» **Exercise set**
a) In the hybrid and electric boat guide below, translate this sentence into Spanish: "Currently only 1.3% of boats today are integrating electric or hybrid propulsion."
b) Decide whether each statement agrees with the hybrid and electric boat guide below, answering yes or no and quoting the deciding words: (i) Early adopters make up only about 15% of the market. (ii) Like diesel or gas engines, electric motors build up to full torque gradually. (iii) Aftermarket conversions currently make up the lion's share of the market.
c) Reproduce the part of the hybrid and electric boat guide below from "How does a hybrid" to "and electric boats?" word for word.

» **Selected passage**
#####
Hybrid and Electric Boats: 2019 Guide

As hybrid gas/electric cars such as Tesla and Prius have grown in popularity and become more practical options for mainstream consumers, boat manufacturers have begun to follow suit. Experienced boaters tend to have an appreciation for the natural aquatic environment and eco-system around them. From following the tides to co-existing with wildlife, being eco-conscious is deeply-ingrained in the boating lifestyle. New technologically-advanced boat models are now making hybrid gas/electric propulsion not only feasible but enjoyable.

In this guide we’ll take a look at some of the boat brands, models, engines, manufacturers and propulsion systems that are beginning to heat up the solar, electric/gas and alternative energy market in 2019 – bringing sustainability to the forefront of the marine industry.

2012 Greenline 40 Diesel Hybrid
2012 Greenline 40 Diesel Hybrid

How does a hybrid electric boat work?

A hybrid marine propulsion system is any combination of a combustion engine and an electric motor. Electricity can be produced by one or a combination of the following: a combustion engine generator, a wind generator, a towed water generator or solar panels. A purely electric solution with solar panels is enviable due to its zero carbon footprint and low operating costs and various takes on theses systems have been gaining traction on alternative energy vessels. Advances in both energy storage and solar panel technology have reduced costs and physical footprint making solar power propulsion systems more feasible for use on boats.

What are the benefits associated with hybrid and electric boats?

There are numerous benefits to electric motor propulsion including that it’s quieter, more efficient at lower speeds and less smelly. It’s also expected to lower overall costs of ownership by reducing or eliminating the needs for oil and transmission fluid changes, filter and impeller replacements and starter problems. There’s less to winterize too. Additionally, unlike diesel or gas engines, electric motors provide full torque instantly so boats get up on plane faster. Aftermarket conversions (which currently make up the lion’s share of the market) can use existing drive shafts and components so there is a cost-savings when re-powering.

Hybrid and electric boats and the current marine market

As mentioned, now that hybrid and pure electric propulsion systems have proliferated within the automotive industry, hybrid or electric boats are beginning to gain steam. Still, the marine world is a relatively small niche market that tends to follow rather than lead other industries in terms of innovation. Currently only 1.3% of boats today are integrating electric or hybrid propulsion. This slow adaption is partly due to the unique issues of boating. Boats have a different frequency and variance of use than cars and the market has many segments (ferries, sailboats, small high speed planers, large distance cruising yachts, etc.) where boats are used differently, making it hard to build one solution to fit all applications. However, a few companies are trying to change all that.

Power and auxiliary sailboats are typically propelled by inboard or outboard engines using diesel or gasoline fuel. A growing appeal has been placed on electric motors for these purposes – i.e. pure electric engines powered by large battery banks.

As with any new technology, there’s an adoption curve. The early adopters are the technologists, visionaries and tinkerers and they make up only about 15% of the market. In marine, these are distance sailors that need efficient sustainability and autonomy but they’re also ferries and water taxis that operate on bodies of water where combustion engines aren’t allowed. Then come the trailerable towboats, tenders and fishing boats as well as charter boats to fill the boating sweet spot of the 25-75 foot midrange power market.
#####
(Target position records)
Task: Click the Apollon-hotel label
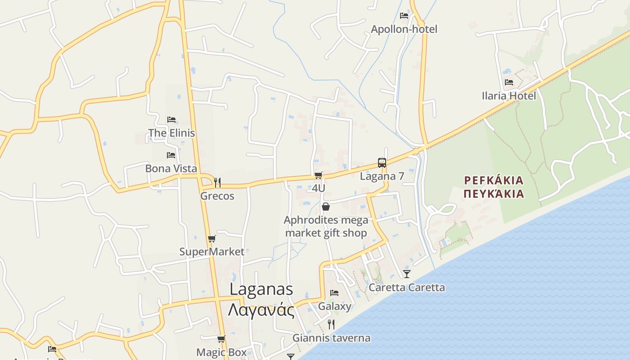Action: click(404, 29)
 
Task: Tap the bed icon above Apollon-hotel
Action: click(404, 16)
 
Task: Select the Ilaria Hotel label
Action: click(509, 96)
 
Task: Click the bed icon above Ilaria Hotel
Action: click(509, 82)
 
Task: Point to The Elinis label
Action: click(171, 133)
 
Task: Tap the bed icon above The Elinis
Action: click(171, 119)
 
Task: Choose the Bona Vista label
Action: click(171, 168)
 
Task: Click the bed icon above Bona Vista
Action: click(171, 155)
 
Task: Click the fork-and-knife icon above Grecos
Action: click(217, 182)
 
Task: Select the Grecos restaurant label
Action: click(217, 196)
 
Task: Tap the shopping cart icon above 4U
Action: click(319, 175)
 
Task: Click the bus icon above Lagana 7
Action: click(382, 162)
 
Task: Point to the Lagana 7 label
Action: click(382, 176)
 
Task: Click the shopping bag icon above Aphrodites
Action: click(326, 207)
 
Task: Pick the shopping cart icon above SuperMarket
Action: click(212, 238)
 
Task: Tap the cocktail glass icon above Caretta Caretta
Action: click(407, 274)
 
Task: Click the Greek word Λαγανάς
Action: click(261, 310)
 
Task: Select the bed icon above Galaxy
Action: click(334, 292)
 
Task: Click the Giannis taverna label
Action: click(332, 338)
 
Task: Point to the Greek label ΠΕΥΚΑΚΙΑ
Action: click(494, 194)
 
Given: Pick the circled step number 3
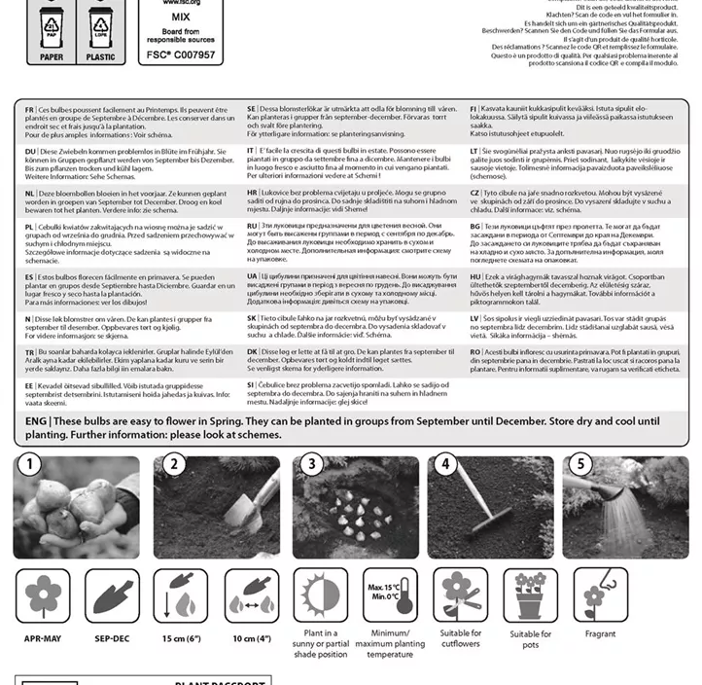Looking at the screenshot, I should click(x=312, y=464).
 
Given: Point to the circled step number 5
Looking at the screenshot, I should click(x=581, y=464).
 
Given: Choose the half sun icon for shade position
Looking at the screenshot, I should click(x=320, y=595).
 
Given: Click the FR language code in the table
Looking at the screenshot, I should click(x=30, y=109).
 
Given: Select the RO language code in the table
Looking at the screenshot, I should click(x=474, y=351).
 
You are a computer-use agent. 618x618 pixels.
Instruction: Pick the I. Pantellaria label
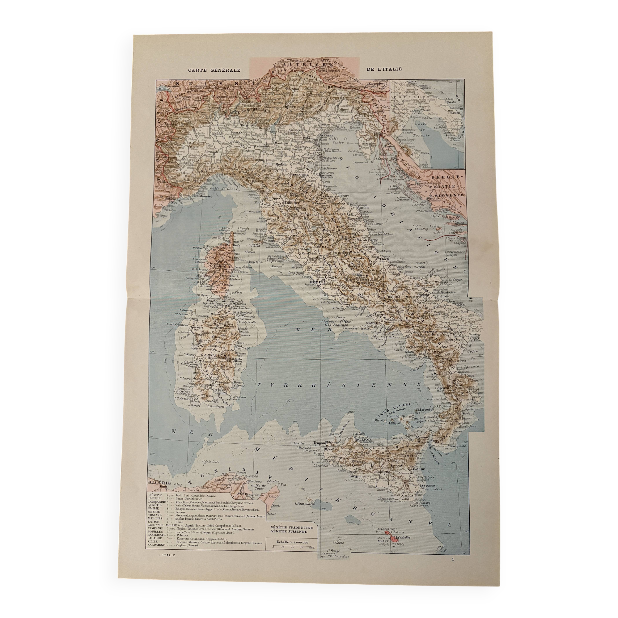coord(305,503)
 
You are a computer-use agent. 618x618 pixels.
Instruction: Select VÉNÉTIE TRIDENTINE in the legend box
coord(292,527)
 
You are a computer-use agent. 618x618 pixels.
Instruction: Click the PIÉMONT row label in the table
coord(155,495)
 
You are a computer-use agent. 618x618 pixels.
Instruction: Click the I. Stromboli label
coord(425,409)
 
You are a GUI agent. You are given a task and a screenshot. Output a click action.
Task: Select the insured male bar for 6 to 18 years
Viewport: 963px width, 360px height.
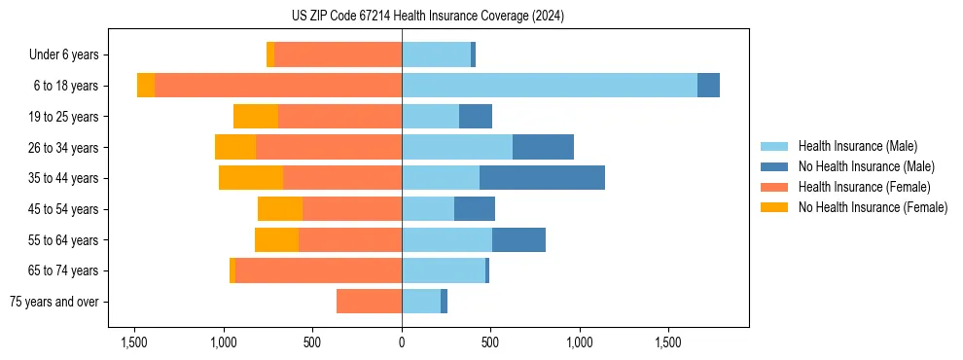click(x=550, y=86)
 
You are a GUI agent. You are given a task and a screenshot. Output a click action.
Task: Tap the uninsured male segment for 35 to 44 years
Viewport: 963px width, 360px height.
click(x=542, y=178)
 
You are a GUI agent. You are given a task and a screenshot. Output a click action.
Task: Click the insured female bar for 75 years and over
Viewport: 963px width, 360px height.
click(x=369, y=302)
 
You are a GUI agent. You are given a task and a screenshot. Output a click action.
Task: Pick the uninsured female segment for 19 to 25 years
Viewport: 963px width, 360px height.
click(x=256, y=117)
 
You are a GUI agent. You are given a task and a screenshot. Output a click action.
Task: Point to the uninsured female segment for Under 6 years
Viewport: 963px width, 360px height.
click(x=270, y=54)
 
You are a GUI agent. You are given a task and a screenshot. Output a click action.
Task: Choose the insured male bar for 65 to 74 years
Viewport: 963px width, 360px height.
click(x=444, y=270)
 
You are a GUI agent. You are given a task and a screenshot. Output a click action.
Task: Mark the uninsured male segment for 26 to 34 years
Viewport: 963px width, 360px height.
click(x=543, y=147)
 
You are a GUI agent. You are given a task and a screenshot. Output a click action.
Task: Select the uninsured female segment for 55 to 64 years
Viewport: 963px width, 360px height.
click(x=276, y=239)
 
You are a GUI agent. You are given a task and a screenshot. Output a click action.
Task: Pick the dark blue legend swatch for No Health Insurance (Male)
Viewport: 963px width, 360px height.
click(x=774, y=166)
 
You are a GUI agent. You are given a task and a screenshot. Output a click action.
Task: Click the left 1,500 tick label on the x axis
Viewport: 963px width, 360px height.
click(x=134, y=342)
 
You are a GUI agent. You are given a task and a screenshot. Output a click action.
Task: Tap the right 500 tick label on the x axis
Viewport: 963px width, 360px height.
click(x=490, y=342)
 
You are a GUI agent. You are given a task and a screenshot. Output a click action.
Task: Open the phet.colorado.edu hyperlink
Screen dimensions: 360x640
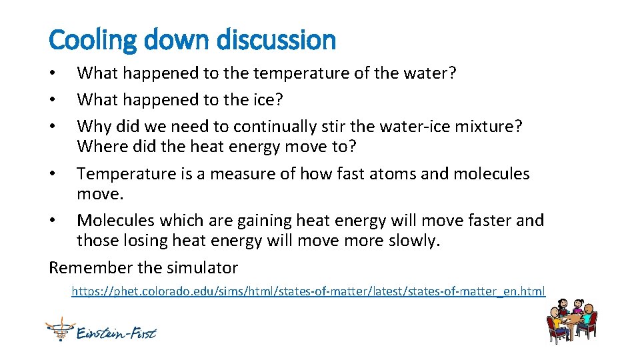(x=308, y=291)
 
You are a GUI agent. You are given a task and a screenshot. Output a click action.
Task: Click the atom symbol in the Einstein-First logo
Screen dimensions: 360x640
(x=59, y=329)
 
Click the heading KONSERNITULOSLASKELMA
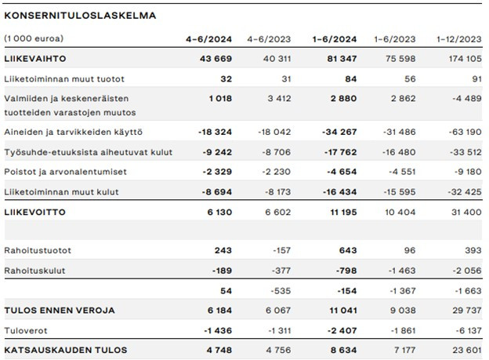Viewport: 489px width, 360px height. [x=80, y=16]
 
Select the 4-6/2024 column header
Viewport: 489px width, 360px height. [x=208, y=39]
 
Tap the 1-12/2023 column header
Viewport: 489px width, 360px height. [x=458, y=39]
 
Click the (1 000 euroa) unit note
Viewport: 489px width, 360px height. [x=34, y=38]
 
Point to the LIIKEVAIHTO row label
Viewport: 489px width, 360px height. [x=35, y=59]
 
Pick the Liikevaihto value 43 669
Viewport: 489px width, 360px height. [x=216, y=59]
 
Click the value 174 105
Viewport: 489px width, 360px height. [x=465, y=59]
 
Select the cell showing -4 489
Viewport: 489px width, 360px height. [x=467, y=98]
#####
» **Exercise responses**
a) Actualmente, solo el 1,3 % de los barcos de hoy integran propulsión eléctrica o híbrida.

b)
(i) Yes: "they make up only about 15% of the market"
(ii) No: "unlike diesel or gas engines, electric motors provide full torque instantly"
(iii) Yes: "Aftermarket conversions (which currently make up the lion’s share of the market)"

c)
How does a hybrid electric boat work?

A hybrid marine propulsion system is any combination of a combustion engine and an electric motor. Electricity can be produced by one or a combination of the following: a combustion engine generator, a wind generator, a towed water generator or solar panels. A purely electric solution with solar panels is enviable due to its zero carbon footprint and low operating costs and various takes on theses systems have been gaining traction on alternative energy vessels. Advances in both energy storage and solar panel technology have reduced costs and physical footprint making solar power propulsion systems more feasible for use on boats.

What are the benefits associated with hybrid and electric boats?